### The data
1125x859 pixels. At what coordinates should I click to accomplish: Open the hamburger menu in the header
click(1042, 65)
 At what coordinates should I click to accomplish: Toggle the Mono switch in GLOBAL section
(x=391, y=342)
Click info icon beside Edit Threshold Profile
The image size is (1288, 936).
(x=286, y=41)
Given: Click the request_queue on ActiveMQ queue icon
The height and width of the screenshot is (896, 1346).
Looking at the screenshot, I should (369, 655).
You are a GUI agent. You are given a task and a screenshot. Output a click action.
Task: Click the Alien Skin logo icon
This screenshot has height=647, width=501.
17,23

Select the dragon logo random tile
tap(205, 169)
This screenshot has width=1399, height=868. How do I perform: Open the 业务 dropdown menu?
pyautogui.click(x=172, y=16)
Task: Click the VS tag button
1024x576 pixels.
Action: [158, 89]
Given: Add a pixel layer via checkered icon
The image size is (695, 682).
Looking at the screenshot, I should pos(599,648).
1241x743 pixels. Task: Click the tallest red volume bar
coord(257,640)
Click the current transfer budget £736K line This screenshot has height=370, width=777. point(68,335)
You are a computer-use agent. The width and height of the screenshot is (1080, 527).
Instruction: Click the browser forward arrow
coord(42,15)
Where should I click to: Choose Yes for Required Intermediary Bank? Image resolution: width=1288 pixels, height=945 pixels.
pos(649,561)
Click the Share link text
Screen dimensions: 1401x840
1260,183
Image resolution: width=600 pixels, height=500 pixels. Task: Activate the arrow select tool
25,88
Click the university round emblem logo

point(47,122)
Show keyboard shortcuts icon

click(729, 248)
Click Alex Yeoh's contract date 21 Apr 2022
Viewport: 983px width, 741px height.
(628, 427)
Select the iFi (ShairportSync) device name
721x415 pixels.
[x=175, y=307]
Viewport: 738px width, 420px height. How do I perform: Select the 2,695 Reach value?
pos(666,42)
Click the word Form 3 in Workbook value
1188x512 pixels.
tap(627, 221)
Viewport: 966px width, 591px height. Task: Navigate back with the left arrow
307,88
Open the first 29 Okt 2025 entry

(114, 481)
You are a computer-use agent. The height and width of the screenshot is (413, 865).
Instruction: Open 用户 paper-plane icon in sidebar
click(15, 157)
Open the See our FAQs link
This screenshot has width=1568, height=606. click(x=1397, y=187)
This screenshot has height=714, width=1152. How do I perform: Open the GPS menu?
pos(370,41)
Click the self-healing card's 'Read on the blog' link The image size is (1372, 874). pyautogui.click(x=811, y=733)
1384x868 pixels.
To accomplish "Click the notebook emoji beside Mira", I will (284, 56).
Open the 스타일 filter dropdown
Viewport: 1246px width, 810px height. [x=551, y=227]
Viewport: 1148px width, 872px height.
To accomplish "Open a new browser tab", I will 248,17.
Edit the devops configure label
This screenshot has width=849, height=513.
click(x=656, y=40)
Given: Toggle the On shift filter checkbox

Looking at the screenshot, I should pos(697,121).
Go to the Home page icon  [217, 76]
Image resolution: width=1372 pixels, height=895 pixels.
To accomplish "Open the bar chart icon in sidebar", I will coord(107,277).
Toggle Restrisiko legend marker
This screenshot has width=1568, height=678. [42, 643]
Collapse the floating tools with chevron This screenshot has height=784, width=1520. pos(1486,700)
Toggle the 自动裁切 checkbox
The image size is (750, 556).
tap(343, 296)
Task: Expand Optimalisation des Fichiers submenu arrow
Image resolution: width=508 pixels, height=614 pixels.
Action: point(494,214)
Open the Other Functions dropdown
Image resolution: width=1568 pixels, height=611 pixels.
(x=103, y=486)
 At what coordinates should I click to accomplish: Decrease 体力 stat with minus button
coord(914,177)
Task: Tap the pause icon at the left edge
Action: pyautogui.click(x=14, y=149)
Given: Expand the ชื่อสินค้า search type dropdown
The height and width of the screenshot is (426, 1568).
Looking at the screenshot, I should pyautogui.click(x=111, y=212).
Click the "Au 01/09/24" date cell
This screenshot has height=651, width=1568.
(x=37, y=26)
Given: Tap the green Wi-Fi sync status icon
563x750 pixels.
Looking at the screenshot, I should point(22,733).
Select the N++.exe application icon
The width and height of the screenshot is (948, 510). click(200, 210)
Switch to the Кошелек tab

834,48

### Action item
Output only the lines from the line that contains "Select the N++.exe application icon" through the end of the entries, both included, exactly as they appear.

### Written solution
Select the N++.exe application icon
The width and height of the screenshot is (948, 510). click(200, 210)
Switch to the Кошелек tab

834,48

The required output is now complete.